Kendi düğününde bu işlere hep Rümeysa bakmıştı.
Daha fazla itiraz edemez, bahane uyduramazdı.
"Öyleyse ben hepsini hazırlatıyorum." diyerek notlarına bakınıp telefonunu kurcalamaya başladı genç kadın.
"Yiyecek içecek türü de tamam. Herhangi bir değişiklikte, son üç güne kadar haber verebilirsiniz."
"Teşekkürler." diye son derece güler bir yüzle ayaklanıp genç kadına elini uzatttığında, kendi telefonuda yüksek sesiyle ortalığı inletmeye başlamıştı.
Ekrandaki isme pek bakma gereği duymadan açtığında kim olduğunu tahmin edebiliyordu. Zaten yarım saatte bir arayıp duruyordu.
"Efendim?"
"Sima, ne yaptın?"
"Hallettim, renkleri söylediğin gibi ayarladık. Alkol oranını da azalttırdım."
"Hah iyi yapmışsın. Ha ne diyeceğim, kuyumcuya geçiyorum, bana yetiş."
"Niye, bir sorun mu var?" derken çantasını alıp açık havada bulunan iş yerinden yola çıkarak arabasına binmişti bile.
"Yüzüğün taşı oynuyor demiştim ya, onu halledeceğim."
"Figen'le Miraç yemeğe çıkalım diyordu, sen oraya gelsen?"
"Ha o da olur. Tamamdır konum atarsın." diye şikayetsizce kapattı Rümeysa.
Arabasına binip yan koltuğa bıraktığı telefonu trafiğe girdiğinde yeniden çalarken bu kez önüne bakmak zorunda olduğu için arayana bakamadan açtı Sima.
Bilmediği numaraya:
"Efendim?" diye seslenirken karşı taraf gözlerini kapatıp sıktığı dişlerini biraz daha zorlar olmuştu.

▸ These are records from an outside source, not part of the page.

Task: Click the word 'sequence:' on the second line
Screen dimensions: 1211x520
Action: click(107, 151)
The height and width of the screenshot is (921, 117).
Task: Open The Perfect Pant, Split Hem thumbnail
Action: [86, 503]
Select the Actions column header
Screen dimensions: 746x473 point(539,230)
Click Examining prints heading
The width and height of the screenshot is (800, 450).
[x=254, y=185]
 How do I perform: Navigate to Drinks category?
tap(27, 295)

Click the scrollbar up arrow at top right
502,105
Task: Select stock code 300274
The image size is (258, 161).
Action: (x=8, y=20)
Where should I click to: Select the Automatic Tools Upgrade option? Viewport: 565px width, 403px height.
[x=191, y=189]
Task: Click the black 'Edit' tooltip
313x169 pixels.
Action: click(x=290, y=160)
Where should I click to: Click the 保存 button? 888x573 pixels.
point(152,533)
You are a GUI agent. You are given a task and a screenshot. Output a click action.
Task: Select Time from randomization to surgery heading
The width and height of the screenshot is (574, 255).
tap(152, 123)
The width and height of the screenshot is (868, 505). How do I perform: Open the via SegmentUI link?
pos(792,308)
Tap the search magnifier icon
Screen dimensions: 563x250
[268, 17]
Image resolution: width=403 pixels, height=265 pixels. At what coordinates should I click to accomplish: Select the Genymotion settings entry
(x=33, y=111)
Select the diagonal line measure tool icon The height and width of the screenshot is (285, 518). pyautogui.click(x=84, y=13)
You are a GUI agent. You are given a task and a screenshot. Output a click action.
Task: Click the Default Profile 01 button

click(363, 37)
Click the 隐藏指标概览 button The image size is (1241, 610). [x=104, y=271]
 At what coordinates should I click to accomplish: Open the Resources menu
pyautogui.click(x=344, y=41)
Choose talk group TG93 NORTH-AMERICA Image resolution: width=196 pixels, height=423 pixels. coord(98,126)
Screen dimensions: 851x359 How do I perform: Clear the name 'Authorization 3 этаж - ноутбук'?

"Alo?" diye yeniden ses veren kadınla yutkunup damarlarını ortaya çıkaracak bir gerginlik yaşarken niye böyle bir işe kalkıştığını kendiside bilmiyordu.
Telefon birden yüzüne kapandı, ama bu yine de onu bir mantığa iteleyebilmiş değildi.
Ee, numarasını alıp aramıştı da ne olmuştu yani?
Nefes alış verişi şiddetli bir hâl aldığında elini inip kalkan göğsüne koydu. Geriye yasladığı başı patlayacakmış gibi ağrıyor, ağırlaşmış göz kapakları zor dayanıyordu.
Adım adım bir kadının güzelliğine yandığını hissediyordu ve elinden hiçbir şey gelmiyor, kendini durduramıyor, günlerdir onu düşünen aklına mukayyet olamıyordu.
Yüreğinde hissettiği sıcaklık midesini kramplara sokarken oturduğu yerde öne doğru eğilip elini dağınık saçlarına geçirdi. Her daim şeklininde neden olduğu çatık kaşlarının altındaki gözleri karşısındaki boş duvarı bulduğunda, titreşen telefonu dikkatini dağıtmıştı. Ya da o öyle sanıyordu. Çünkü arayan tam da oydu.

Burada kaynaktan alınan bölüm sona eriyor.